Pour le site tu réalises un dossier très complet de plus de 40 papiers sur l’affaire du Calciopoli pour prouver et expliquer l’innocence de la Juventus, t’as vécu comment cette histoire et l’ampleur que ça a pu prendre ?

“On réalise”, je n’étais pas tout seul, je tiens à le dire. En fait, je l’ai fait par opportunisme, le Milan battait de l’aile et la Juve redevenait compétitive et je voulais être apprécié par leurs supporters.

Vraiment ?



Non, mais c’est l’avis de pas mal de lecteurs (rires) ! Il ne s’agissait pas de faire une faveur aux juventini, en fait, j’ai eu accès à la contre-information qui se basait tout simplement sur ce qui ressortait du procès de la justice ordinaire, les contradictions, les erreurs grossières et les oublis de l’enquête que vous pouvez lire dans ce dossier, des choses qui décrédibilisent suffisamment cette affaire et qui auraient dû faire la une des médias transalpins qui ont préféré noyer le poisson dans l’ensemble.
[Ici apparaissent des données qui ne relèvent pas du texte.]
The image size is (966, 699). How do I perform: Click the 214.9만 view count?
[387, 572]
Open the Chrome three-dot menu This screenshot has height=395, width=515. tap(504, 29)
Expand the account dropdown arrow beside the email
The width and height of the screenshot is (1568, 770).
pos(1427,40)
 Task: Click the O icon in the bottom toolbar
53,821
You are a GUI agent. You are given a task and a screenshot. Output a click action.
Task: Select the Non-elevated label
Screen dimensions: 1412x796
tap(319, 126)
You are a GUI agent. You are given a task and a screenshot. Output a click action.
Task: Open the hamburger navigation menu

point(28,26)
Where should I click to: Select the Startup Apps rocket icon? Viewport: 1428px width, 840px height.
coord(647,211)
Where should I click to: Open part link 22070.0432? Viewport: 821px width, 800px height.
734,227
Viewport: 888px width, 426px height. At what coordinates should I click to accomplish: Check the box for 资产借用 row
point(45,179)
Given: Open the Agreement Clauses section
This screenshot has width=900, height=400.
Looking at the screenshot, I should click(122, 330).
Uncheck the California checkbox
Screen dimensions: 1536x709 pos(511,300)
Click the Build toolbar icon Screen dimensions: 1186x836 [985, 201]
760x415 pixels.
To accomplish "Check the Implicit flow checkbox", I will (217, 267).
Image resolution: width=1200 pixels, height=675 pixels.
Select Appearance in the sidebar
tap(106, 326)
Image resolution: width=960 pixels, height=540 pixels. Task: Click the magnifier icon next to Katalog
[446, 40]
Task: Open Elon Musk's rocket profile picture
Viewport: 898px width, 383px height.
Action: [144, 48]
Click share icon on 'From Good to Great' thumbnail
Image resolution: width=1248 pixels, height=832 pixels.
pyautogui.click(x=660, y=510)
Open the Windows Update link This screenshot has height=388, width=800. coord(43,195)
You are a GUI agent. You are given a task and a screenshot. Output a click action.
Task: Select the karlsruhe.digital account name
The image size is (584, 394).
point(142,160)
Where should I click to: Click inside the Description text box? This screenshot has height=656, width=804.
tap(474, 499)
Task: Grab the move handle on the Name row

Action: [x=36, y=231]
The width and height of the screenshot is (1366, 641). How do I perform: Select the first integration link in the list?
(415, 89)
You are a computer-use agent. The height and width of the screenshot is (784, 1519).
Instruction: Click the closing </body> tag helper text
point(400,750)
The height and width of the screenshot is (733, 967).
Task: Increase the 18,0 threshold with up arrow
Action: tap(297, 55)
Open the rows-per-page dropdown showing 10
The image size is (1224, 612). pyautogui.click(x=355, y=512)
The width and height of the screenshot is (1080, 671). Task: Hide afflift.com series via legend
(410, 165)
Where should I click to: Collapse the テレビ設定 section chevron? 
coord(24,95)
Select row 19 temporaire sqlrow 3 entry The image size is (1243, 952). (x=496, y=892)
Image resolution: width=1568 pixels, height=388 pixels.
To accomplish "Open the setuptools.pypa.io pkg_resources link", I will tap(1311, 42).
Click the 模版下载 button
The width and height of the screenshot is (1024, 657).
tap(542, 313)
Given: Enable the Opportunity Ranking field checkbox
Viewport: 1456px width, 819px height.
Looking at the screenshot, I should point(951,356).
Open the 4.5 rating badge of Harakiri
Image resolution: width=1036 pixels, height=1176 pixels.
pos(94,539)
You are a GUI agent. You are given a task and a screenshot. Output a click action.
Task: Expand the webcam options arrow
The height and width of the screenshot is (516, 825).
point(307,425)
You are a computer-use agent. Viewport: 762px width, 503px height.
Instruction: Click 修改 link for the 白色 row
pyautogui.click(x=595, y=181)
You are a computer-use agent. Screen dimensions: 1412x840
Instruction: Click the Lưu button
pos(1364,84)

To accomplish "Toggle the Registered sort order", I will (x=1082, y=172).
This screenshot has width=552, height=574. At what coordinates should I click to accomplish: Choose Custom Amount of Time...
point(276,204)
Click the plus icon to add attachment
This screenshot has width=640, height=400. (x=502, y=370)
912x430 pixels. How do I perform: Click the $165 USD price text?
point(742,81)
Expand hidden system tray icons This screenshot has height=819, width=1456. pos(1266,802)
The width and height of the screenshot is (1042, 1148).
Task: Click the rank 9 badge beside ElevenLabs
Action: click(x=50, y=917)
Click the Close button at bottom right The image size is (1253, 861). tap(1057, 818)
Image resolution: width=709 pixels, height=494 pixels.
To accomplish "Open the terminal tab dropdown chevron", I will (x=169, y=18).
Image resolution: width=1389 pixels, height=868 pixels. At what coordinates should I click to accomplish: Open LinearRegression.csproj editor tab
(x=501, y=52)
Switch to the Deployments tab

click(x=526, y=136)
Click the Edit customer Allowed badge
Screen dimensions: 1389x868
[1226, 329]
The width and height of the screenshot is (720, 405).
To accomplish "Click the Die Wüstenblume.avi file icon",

Je n’ai rien inventé hein, alors maintenant, pourquoi j’y ai consacré autant de temps quitte à passer pour le juventino de service ? On parle d’un procès qui a flingué la vie des nombreux prévenus totalement blanchis, pas d’un simple penalty oublié, mais par superficialité ou antipathie sportive, les suiveurs avertis du football italien ne remettent pas ou peu en cause cette affaire malgré les innombrables zones d’ombre. Pourtant, j’estime qu’il y a trop de choses qui sont ressorties depuis 2006 pour faire semblant de rien.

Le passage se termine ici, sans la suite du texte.